When transcribing the entries, keep each one exactly as it is.

(Stored data)
*****

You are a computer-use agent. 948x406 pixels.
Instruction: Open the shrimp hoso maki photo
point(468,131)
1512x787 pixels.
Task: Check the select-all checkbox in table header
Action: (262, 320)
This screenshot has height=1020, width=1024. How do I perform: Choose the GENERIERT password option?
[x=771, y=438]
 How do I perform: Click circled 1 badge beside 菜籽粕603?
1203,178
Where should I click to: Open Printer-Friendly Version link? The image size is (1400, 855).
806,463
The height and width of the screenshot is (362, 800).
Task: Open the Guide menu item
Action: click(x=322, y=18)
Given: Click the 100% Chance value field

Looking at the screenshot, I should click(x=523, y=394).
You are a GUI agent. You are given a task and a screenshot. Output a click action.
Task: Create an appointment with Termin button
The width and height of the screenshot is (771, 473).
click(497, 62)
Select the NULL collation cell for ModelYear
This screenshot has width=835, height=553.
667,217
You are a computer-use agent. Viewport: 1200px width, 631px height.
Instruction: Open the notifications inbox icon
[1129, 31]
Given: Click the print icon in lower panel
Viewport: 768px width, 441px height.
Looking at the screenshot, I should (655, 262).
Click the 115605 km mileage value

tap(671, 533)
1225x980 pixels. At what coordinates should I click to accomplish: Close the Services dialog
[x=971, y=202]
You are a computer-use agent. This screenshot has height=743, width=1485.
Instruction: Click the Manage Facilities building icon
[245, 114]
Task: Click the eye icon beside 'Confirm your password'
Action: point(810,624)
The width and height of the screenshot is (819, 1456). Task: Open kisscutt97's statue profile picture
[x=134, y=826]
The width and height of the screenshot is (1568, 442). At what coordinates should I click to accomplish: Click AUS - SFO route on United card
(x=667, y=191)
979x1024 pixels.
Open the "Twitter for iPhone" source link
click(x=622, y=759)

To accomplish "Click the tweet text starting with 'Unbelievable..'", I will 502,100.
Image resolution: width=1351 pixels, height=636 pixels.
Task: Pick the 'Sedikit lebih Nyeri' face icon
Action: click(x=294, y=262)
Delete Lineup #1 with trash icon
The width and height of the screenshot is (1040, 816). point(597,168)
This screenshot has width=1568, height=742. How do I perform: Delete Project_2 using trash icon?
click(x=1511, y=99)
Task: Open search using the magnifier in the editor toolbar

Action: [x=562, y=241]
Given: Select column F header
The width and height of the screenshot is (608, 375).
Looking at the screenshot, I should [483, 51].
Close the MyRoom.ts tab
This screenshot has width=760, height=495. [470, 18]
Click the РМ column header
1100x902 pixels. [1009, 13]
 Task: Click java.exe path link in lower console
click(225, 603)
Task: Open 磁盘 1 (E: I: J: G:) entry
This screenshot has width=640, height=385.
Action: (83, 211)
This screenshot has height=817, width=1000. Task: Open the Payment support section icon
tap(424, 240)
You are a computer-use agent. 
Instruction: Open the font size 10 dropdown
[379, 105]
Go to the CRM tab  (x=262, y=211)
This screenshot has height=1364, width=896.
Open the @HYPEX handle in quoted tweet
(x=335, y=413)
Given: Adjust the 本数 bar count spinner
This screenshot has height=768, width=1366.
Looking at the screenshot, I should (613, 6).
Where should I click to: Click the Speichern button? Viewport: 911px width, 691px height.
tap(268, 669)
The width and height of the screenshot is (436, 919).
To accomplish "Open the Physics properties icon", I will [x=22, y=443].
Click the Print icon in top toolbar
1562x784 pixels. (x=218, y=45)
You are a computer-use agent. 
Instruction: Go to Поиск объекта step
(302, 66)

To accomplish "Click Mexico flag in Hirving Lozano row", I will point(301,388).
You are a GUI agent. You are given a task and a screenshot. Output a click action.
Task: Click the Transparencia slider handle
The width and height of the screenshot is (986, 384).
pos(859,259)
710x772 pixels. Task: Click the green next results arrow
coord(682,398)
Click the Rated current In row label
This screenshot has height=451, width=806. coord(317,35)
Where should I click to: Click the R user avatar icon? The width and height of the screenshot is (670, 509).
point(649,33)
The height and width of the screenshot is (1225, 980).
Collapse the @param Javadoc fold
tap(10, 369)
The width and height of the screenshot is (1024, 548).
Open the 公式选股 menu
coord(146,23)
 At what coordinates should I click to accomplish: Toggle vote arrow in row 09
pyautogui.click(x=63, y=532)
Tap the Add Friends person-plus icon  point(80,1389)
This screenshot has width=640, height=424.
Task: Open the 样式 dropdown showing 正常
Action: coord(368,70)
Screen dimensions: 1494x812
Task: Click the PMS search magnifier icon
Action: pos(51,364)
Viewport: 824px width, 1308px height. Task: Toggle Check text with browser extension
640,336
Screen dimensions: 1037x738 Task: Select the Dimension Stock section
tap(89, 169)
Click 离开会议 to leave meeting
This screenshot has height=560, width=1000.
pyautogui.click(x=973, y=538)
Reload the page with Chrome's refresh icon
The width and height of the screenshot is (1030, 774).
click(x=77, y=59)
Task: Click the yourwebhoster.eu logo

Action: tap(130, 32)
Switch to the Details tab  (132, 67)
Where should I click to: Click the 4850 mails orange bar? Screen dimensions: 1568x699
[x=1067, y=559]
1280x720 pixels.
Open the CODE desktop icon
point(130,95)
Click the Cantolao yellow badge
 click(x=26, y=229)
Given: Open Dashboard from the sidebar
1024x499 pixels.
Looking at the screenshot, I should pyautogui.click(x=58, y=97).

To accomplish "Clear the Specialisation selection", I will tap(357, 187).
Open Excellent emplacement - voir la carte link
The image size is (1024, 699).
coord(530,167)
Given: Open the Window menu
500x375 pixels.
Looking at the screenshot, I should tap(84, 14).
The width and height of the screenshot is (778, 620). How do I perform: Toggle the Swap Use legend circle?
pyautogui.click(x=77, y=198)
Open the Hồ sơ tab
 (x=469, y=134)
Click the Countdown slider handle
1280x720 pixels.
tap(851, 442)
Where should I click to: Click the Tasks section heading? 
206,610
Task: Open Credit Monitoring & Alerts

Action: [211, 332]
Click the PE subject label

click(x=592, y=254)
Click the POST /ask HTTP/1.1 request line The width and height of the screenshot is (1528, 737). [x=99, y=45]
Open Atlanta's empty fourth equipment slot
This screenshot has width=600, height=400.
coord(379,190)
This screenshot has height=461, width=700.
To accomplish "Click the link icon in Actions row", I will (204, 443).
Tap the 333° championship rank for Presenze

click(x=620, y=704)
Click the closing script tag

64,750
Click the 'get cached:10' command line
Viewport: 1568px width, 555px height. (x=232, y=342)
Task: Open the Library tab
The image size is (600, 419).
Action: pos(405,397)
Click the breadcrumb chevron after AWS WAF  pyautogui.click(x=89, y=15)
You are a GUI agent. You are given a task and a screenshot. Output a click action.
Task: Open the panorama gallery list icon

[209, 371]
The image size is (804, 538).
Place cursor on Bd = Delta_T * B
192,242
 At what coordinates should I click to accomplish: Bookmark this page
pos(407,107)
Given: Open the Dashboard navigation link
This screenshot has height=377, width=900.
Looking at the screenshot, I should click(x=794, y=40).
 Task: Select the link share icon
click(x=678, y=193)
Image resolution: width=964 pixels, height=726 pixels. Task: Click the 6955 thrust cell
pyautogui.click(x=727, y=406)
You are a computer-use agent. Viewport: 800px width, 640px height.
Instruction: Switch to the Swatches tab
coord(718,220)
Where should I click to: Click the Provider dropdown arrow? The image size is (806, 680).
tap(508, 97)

*****

## WRITTEN SOLUTION:
You are a computer-use agent. 948x406 pixels.
Instruction: Open the shrimp hoso maki photo
point(468,131)
1512x787 pixels.
Task: Check the select-all checkbox in table header
Action: (262, 320)
This screenshot has height=1020, width=1024. How do I perform: Choose the GENERIERT password option?
[x=771, y=438]
 How do I perform: Click circled 1 badge beside 菜籽粕603?
1203,178
Where should I click to: Open Printer-Friendly Version link? The image size is (1400, 855).
806,463
The height and width of the screenshot is (362, 800).
Task: Open the Guide menu item
Action: click(x=322, y=18)
Given: Click the 100% Chance value field

Looking at the screenshot, I should click(x=523, y=394).
You are a GUI agent. You are given a task and a screenshot. Output a click action.
Task: Create an appointment with Termin button
The width and height of the screenshot is (771, 473).
click(497, 62)
Select the NULL collation cell for ModelYear
This screenshot has width=835, height=553.
667,217
You are a computer-use agent. Viewport: 1200px width, 631px height.
Instruction: Open the notifications inbox icon
[1129, 31]
Given: Click the print icon in lower panel
Viewport: 768px width, 441px height.
Looking at the screenshot, I should (655, 262).
Click the 115605 km mileage value

tap(671, 533)
1225x980 pixels. At what coordinates should I click to accomplish: Close the Services dialog
[x=971, y=202]
You are a computer-use agent. This screenshot has height=743, width=1485.
Instruction: Click the Manage Facilities building icon
[245, 114]
Task: Click the eye icon beside 'Confirm your password'
Action: point(810,624)
The width and height of the screenshot is (819, 1456). Task: Open kisscutt97's statue profile picture
[x=134, y=826]
The width and height of the screenshot is (1568, 442). At what coordinates should I click to accomplish: Click AUS - SFO route on United card
(x=667, y=191)
979x1024 pixels.
Open the "Twitter for iPhone" source link
click(x=622, y=759)

To accomplish "Click the tweet text starting with 'Unbelievable..'", I will 502,100.
Image resolution: width=1351 pixels, height=636 pixels.
Task: Pick the 'Sedikit lebih Nyeri' face icon
Action: click(x=294, y=262)
Delete Lineup #1 with trash icon
The width and height of the screenshot is (1040, 816). point(597,168)
This screenshot has width=1568, height=742. How do I perform: Delete Project_2 using trash icon?
click(x=1511, y=99)
Task: Open search using the magnifier in the editor toolbar

Action: [x=562, y=241]
Given: Select column F header
The width and height of the screenshot is (608, 375).
Looking at the screenshot, I should [483, 51].
Close the MyRoom.ts tab
This screenshot has width=760, height=495. [470, 18]
Click the РМ column header
1100x902 pixels. [1009, 13]
 Task: Click java.exe path link in lower console
click(225, 603)
Task: Open 磁盘 1 (E: I: J: G:) entry
This screenshot has width=640, height=385.
Action: (83, 211)
This screenshot has height=817, width=1000. Task: Open the Payment support section icon
tap(424, 240)
You are a computer-use agent. 
Instruction: Open the font size 10 dropdown
[379, 105]
Go to the CRM tab  (x=262, y=211)
This screenshot has height=1364, width=896.
Open the @HYPEX handle in quoted tweet
(x=335, y=413)
Given: Adjust the 本数 bar count spinner
This screenshot has height=768, width=1366.
Looking at the screenshot, I should (613, 6).
Where should I click to: Click the Speichern button? Viewport: 911px width, 691px height.
tap(268, 669)
The width and height of the screenshot is (436, 919).
To accomplish "Open the Physics properties icon", I will [x=22, y=443].
Click the Print icon in top toolbar
1562x784 pixels. (x=218, y=45)
You are a computer-use agent. 
Instruction: Go to Поиск объекта step
(302, 66)

To accomplish "Click Mexico flag in Hirving Lozano row", I will point(301,388).
You are a GUI agent. You are given a task and a screenshot. Output a click action.
Task: Click the Transparencia slider handle
The width and height of the screenshot is (986, 384).
pos(859,259)
710x772 pixels. Task: Click the green next results arrow
coord(682,398)
Click the Rated current In row label
This screenshot has height=451, width=806. coord(317,35)
Where should I click to: Click the R user avatar icon? The width and height of the screenshot is (670, 509).
point(649,33)
The height and width of the screenshot is (1225, 980).
Collapse the @param Javadoc fold
tap(10, 369)
The width and height of the screenshot is (1024, 548).
Open the 公式选股 menu
coord(146,23)
 At what coordinates should I click to accomplish: Toggle vote arrow in row 09
pyautogui.click(x=63, y=532)
Tap the Add Friends person-plus icon  point(80,1389)
This screenshot has width=640, height=424.
Task: Open the 样式 dropdown showing 正常
Action: coord(368,70)
Screen dimensions: 1494x812
Task: Click the PMS search magnifier icon
Action: pos(51,364)
Viewport: 824px width, 1308px height. Task: Toggle Check text with browser extension
640,336
Screen dimensions: 1037x738 Task: Select the Dimension Stock section
tap(89, 169)
Click 离开会议 to leave meeting
This screenshot has height=560, width=1000.
pyautogui.click(x=973, y=538)
Reload the page with Chrome's refresh icon
The width and height of the screenshot is (1030, 774).
click(x=77, y=59)
Task: Click the yourwebhoster.eu logo

Action: tap(130, 32)
Switch to the Details tab  (132, 67)
Where should I click to: Click the 4850 mails orange bar? Screen dimensions: 1568x699
[x=1067, y=559]
1280x720 pixels.
Open the CODE desktop icon
point(130,95)
Click the Cantolao yellow badge
 click(x=26, y=229)
Given: Open Dashboard from the sidebar
1024x499 pixels.
Looking at the screenshot, I should pyautogui.click(x=58, y=97).

To accomplish "Clear the Specialisation selection", I will tap(357, 187).
Open Excellent emplacement - voir la carte link
The image size is (1024, 699).
coord(530,167)
Given: Open the Window menu
500x375 pixels.
Looking at the screenshot, I should tap(84, 14).
The width and height of the screenshot is (778, 620). How do I perform: Toggle the Swap Use legend circle?
pyautogui.click(x=77, y=198)
Open the Hồ sơ tab
 (x=469, y=134)
Click the Countdown slider handle
1280x720 pixels.
tap(851, 442)
Where should I click to: Click the Tasks section heading? 
206,610
Task: Open Credit Monitoring & Alerts

Action: [211, 332]
Click the PE subject label

click(x=592, y=254)
Click the POST /ask HTTP/1.1 request line The width and height of the screenshot is (1528, 737). [x=99, y=45]
Open Atlanta's empty fourth equipment slot
This screenshot has width=600, height=400.
coord(379,190)
This screenshot has height=461, width=700.
To accomplish "Click the link icon in Actions row", I will (204, 443).
Tap the 333° championship rank for Presenze

click(x=620, y=704)
Click the closing script tag

64,750
Click the 'get cached:10' command line
Viewport: 1568px width, 555px height. (x=232, y=342)
Task: Open the Library tab
The image size is (600, 419).
Action: pos(405,397)
Click the breadcrumb chevron after AWS WAF  pyautogui.click(x=89, y=15)
You are a GUI agent. You are given a task and a screenshot. Output a click action.
Task: Open the panorama gallery list icon

[209, 371]
The image size is (804, 538).
Place cursor on Bd = Delta_T * B
192,242
 At what coordinates should I click to accomplish: Bookmark this page
pos(407,107)
Given: Open the Dashboard navigation link
This screenshot has height=377, width=900.
Looking at the screenshot, I should click(x=794, y=40).
 Task: Select the link share icon
click(x=678, y=193)
Image resolution: width=964 pixels, height=726 pixels. Task: Click the 6955 thrust cell
pyautogui.click(x=727, y=406)
You are a computer-use agent. Viewport: 800px width, 640px height.
Instruction: Switch to the Swatches tab
coord(718,220)
Where should I click to: Click the Provider dropdown arrow? The image size is (806, 680).
tap(508, 97)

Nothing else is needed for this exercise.